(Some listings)
┌────────
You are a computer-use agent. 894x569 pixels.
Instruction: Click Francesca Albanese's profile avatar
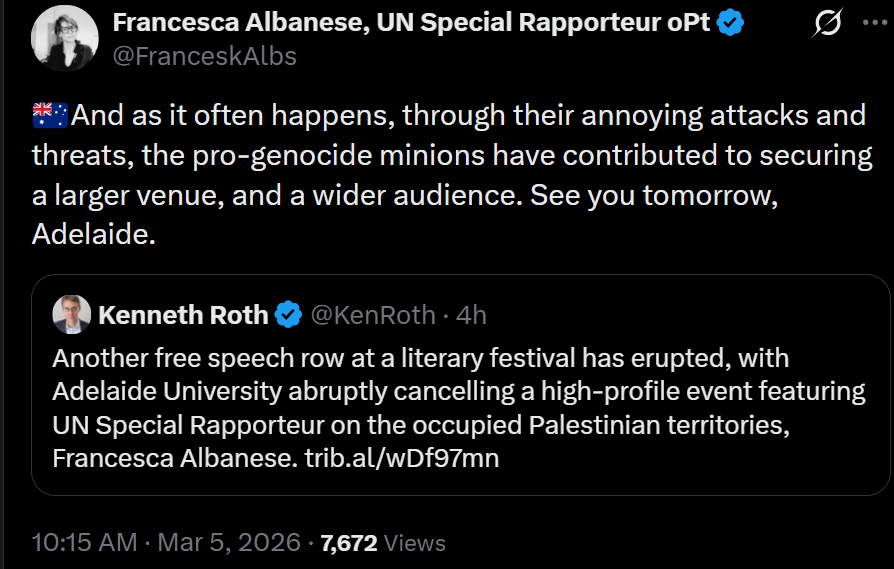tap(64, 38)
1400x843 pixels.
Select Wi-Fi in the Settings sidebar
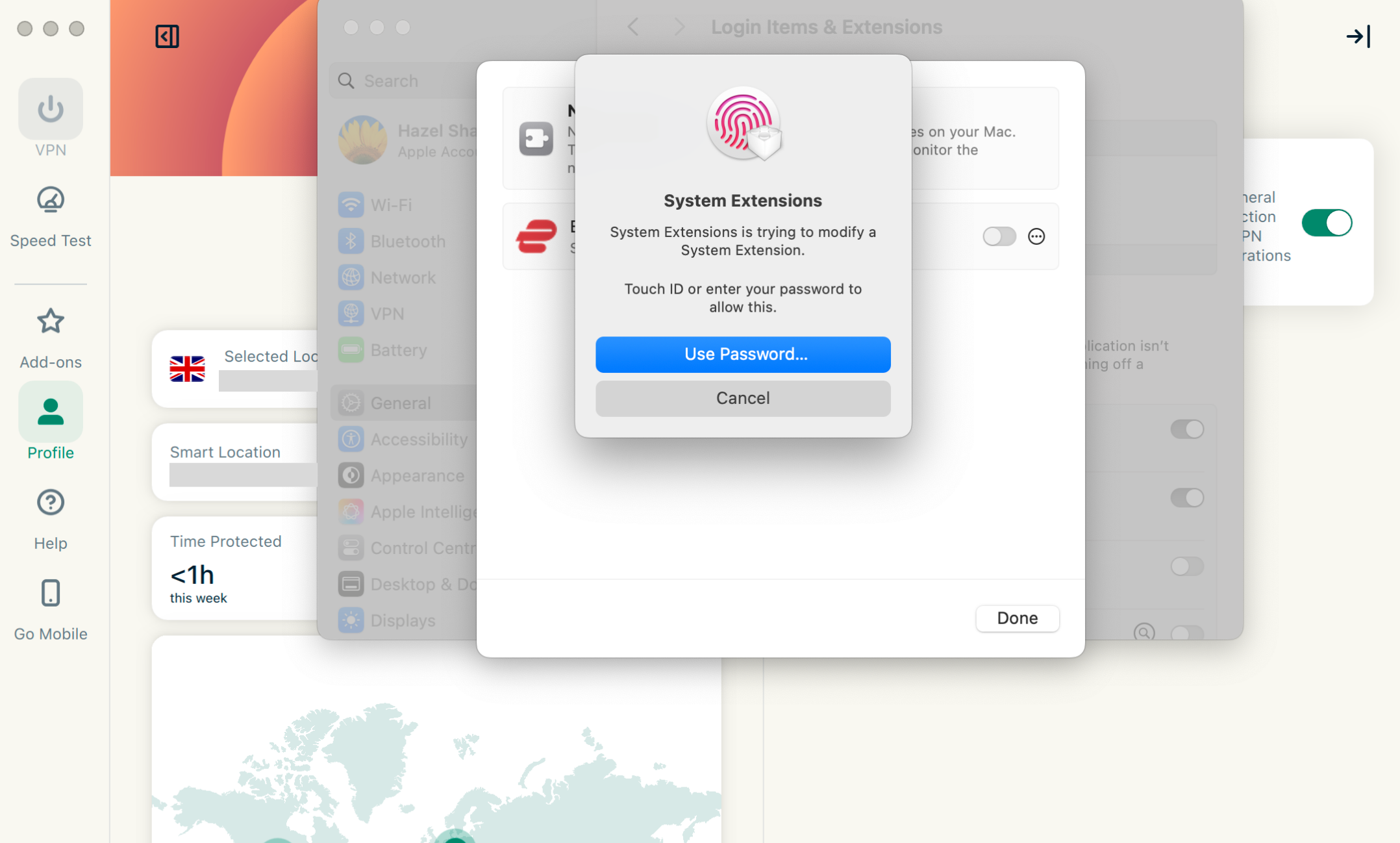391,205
└────────
┌────────
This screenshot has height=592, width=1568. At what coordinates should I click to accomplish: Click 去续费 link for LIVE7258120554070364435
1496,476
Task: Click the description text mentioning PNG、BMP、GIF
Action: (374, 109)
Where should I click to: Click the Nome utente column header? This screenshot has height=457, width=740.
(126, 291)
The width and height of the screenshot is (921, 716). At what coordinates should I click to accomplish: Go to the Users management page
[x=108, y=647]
└────────
Task goal:
Pick out every line of the listing that contains the word "This", treating uppercase and lowercase letters as different.

Reply:
This screenshot has height=592, width=1568. At what coordinates should I click to accomplish: Click 去续费 link for LIVE7258120554070364435
Where should I click to: Click the Nome utente column header? This screenshot has height=457, width=740.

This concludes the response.